One of the novel AI models is computer vision. There are many different types of computer vision models, such as mask-rcnn, u-net, and so on. This project aims to introduce the state-of-the-art computer vision model, DeepLabV3+. This model is a semantic segmentation architecture, and atrous convolution was introduced in DeepLab as a tool to adjust and control the effective field-of-view of the convolution.
The above picture shows how the atrous convolution works. In comparison with regular CNN, the method skips pixels, and this can capture more information about pictures while they are in encoding.
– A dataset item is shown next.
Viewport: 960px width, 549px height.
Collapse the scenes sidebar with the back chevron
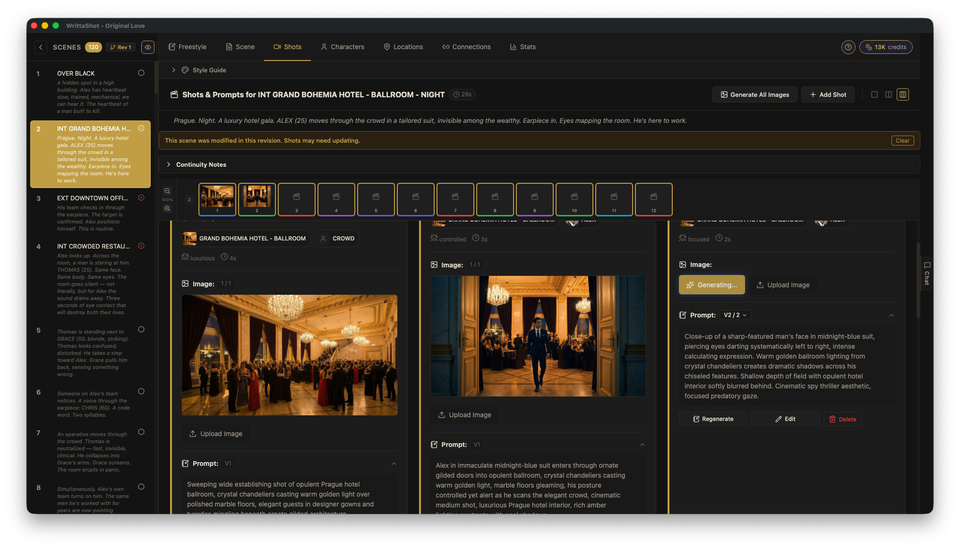[41, 47]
The below picture shows the entire model architecture, and it shows that the atrous convolution method used in Atrous Spatial Pyramid Pooling (ASPP).
Python ==> 3.8
TensorFlow ==> version 2+
Assume DataFolder:
DeepLab
----> Train_Images (for training)
----> Train_Masks (for training)
----> Val_Images (for validation)
----> Val_Masks (for validation)
----> Test_Images (for testing)
----> Test_Masks (for testing)
----> Output (for Saving model)
Image Resources: Link
deeplabv3.mp4
After 20 epochs, DeepLabV3+ predicts those images with high accuracy.
Train Loss | Dice Coef | IoU | Val Loss | Val Dice Coef | Val IoU |
---|---|---|---|---|---|
0.0730 | 0.9270 | 0.8643 | 0.1173 | 0.8827 | 0.7906 |
DeepLabV3+ finishes the training in approximately 30 seconds with 128 x 128 images, and the RAM consumption on the GPU is around 8 GB. This is because I used ResNet50 as a backbone. Thus, selecting different models as the backbone would be different from the results.
I saw one issue in DeepLabV3+. The model struggles to differentiate between black and white. For example, the model is unable to perform with arms akimbo. This might be related to the image sizes. So, I need to try it with larger images in the future.